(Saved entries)
--------------------------------------------------

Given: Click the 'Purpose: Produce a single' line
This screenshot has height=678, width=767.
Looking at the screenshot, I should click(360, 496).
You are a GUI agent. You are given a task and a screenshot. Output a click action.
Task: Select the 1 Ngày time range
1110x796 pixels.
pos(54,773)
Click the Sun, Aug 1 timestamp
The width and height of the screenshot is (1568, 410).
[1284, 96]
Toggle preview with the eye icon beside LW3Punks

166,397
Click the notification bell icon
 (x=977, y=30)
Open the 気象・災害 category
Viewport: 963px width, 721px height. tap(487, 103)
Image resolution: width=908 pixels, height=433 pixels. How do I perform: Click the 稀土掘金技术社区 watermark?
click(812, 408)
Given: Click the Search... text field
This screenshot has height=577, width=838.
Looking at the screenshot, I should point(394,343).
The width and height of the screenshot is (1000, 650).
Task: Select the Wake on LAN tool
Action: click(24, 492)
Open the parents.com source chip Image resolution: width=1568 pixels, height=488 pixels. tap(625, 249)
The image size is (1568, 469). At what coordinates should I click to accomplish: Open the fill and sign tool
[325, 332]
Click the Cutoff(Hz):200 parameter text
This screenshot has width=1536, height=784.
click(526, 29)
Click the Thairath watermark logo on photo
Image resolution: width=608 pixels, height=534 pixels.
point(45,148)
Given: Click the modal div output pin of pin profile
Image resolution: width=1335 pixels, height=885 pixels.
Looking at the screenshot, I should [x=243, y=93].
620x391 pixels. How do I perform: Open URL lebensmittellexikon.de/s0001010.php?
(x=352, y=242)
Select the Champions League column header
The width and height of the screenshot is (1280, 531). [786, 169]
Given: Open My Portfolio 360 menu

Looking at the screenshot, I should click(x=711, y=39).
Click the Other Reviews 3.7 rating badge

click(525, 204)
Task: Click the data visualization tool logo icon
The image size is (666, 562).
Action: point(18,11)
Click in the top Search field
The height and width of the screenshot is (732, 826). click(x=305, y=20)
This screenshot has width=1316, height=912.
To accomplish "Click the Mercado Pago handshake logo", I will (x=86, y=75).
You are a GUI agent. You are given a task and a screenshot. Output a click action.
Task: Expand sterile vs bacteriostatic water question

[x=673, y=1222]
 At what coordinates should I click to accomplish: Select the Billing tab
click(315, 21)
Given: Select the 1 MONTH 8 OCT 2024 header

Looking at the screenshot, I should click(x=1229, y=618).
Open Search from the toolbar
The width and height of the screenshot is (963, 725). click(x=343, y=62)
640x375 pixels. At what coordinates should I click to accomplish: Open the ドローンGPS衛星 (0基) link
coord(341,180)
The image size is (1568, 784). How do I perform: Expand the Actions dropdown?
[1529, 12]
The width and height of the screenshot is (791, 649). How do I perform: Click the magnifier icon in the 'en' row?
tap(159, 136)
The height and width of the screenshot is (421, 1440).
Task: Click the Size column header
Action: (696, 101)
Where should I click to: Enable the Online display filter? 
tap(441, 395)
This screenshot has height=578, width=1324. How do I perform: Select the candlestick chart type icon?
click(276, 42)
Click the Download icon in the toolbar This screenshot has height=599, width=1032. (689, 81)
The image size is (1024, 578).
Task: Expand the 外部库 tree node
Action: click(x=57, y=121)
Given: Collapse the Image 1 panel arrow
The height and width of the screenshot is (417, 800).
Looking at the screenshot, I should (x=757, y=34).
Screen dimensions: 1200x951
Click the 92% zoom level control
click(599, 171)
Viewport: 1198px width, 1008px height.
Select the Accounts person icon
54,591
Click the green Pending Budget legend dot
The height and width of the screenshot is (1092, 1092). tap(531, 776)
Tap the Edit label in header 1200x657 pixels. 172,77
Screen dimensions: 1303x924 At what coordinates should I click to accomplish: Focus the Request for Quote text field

--------------------------------------------------

▸ **Try it**
Find the word "dimensions" in the records, and report each line that has it.

▸ **Result of this task**
Screen dimensions: 1200x951
Screen dimensions: 1303x924 At what coordinates should I click to accomplish: Focus the Request for Quote text field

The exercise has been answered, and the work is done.